• **PROBLEM**
Filter the records down to the lines that hold the word "computer", and copy each of those lines.

(Stored items)
------------------------------

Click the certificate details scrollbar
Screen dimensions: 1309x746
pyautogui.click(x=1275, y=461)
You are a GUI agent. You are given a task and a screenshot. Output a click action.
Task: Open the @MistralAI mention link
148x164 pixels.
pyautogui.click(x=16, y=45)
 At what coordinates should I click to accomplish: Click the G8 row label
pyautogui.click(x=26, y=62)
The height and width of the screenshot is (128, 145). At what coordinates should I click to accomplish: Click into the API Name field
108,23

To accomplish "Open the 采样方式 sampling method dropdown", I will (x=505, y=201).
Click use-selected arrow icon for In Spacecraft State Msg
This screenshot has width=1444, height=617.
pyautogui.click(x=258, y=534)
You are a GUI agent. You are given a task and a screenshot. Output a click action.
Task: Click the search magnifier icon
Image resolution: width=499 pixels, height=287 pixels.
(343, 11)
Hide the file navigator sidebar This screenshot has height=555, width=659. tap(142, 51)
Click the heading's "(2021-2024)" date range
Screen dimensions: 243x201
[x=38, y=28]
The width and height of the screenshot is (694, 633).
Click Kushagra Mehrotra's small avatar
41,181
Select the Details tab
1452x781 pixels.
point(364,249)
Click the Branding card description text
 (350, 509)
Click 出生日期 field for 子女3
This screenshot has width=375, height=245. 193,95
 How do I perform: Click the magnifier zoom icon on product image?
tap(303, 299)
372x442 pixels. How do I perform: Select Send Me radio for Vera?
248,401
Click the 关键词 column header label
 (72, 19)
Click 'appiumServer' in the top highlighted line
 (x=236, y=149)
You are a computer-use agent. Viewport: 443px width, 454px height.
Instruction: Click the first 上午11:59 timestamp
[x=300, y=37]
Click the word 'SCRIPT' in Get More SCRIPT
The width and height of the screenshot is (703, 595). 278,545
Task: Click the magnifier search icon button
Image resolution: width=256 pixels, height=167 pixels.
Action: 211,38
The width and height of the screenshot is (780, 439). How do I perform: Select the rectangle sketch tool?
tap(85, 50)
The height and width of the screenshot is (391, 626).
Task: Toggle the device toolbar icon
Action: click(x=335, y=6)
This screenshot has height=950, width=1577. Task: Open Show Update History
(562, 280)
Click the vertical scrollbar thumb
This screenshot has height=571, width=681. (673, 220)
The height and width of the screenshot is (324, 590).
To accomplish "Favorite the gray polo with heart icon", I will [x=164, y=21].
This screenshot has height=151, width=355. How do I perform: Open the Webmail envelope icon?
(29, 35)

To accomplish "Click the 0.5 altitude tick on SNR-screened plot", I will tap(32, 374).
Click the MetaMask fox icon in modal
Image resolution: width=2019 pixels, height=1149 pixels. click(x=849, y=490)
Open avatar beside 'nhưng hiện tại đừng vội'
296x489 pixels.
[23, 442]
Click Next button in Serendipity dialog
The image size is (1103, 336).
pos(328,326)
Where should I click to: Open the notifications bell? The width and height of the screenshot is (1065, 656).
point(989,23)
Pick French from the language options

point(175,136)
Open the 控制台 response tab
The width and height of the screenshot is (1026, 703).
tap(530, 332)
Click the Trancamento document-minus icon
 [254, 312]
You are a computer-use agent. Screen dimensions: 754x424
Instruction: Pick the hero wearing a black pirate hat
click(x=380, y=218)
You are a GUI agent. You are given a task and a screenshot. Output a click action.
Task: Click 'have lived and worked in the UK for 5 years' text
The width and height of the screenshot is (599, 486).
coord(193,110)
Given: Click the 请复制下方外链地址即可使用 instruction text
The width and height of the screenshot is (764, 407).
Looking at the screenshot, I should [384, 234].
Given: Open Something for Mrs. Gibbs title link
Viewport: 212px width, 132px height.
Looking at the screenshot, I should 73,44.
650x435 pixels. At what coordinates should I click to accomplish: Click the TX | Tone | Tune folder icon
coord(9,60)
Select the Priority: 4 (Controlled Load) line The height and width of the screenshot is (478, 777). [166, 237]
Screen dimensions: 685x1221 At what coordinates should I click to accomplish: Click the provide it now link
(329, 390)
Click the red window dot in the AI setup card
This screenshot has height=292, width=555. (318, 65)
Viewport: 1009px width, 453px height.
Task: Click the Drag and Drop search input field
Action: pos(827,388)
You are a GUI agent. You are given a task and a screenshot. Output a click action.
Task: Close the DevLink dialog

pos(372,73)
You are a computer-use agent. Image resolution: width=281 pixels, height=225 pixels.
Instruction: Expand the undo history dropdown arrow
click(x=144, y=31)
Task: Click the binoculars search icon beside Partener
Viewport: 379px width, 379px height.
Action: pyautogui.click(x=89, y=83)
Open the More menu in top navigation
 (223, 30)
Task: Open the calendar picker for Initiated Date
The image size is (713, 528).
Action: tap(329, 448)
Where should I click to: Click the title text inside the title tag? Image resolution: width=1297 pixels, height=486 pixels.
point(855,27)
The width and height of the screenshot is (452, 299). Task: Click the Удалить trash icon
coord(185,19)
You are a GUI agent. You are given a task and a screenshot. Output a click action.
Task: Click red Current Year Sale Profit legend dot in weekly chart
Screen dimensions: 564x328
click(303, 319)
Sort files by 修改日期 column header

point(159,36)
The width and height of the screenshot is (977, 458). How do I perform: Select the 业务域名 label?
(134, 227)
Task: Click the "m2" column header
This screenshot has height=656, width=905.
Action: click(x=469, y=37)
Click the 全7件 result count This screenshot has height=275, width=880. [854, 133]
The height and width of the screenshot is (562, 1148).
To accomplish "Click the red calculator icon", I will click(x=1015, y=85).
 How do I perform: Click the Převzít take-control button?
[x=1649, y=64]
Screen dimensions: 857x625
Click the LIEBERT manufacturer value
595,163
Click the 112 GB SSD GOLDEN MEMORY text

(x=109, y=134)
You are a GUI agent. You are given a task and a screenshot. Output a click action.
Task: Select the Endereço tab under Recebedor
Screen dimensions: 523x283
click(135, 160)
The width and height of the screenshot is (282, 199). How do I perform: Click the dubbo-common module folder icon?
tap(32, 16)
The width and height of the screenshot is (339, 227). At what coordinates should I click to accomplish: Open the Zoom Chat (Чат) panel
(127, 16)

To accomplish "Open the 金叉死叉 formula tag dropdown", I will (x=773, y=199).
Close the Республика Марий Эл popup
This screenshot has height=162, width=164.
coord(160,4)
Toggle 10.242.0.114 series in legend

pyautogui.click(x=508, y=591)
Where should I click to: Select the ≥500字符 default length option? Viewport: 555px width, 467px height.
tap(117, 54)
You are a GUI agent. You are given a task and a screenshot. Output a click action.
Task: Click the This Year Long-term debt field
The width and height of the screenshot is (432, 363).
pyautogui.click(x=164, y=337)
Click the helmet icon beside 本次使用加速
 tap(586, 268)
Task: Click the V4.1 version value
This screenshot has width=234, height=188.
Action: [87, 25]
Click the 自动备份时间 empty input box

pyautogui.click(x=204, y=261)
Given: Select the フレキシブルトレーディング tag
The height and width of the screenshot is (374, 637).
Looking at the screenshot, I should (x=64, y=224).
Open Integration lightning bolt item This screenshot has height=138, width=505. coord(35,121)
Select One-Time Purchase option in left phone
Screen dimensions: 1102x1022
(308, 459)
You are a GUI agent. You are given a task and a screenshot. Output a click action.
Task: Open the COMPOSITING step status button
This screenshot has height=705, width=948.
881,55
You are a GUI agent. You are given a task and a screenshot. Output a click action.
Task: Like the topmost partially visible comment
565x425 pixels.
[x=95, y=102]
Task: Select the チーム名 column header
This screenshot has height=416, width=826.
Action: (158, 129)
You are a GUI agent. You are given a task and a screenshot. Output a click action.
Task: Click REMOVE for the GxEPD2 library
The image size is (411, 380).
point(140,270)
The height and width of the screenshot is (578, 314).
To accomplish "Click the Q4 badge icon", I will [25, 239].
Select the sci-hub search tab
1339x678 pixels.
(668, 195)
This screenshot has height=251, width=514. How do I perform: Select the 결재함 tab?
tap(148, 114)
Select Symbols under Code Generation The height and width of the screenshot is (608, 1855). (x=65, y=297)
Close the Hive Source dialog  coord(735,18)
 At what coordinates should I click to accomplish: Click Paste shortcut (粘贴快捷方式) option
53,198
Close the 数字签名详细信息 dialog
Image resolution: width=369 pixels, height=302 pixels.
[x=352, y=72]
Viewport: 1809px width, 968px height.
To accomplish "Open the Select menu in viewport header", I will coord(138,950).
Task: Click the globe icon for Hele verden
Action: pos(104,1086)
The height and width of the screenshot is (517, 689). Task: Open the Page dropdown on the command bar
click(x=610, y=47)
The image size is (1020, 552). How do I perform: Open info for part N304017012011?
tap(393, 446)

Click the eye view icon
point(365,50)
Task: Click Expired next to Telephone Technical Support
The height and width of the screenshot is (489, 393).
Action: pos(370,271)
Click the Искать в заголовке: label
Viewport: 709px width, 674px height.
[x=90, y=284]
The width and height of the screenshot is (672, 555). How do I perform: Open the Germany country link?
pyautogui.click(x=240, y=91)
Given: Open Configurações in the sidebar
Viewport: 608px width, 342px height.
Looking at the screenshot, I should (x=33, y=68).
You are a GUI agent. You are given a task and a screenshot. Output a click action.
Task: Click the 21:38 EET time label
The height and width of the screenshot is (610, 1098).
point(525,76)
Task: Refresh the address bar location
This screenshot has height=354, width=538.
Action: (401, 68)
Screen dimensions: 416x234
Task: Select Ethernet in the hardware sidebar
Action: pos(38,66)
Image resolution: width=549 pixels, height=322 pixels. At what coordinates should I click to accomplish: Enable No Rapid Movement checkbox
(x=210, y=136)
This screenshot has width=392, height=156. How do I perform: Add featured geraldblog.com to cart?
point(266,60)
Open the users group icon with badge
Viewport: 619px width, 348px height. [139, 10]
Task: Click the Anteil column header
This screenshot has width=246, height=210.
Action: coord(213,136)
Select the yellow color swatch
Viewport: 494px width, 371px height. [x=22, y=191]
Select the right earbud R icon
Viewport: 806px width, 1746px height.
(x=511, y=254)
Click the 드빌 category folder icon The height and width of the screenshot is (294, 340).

------------------------------

• **ANSWER**
You are a computer-use agent. Viewport: 443px width, 454px height.
You are a computer-use agent. Screen dimensions: 754x424
You are a computer-use agent. Image resolution: width=281 pixels, height=225 pixels.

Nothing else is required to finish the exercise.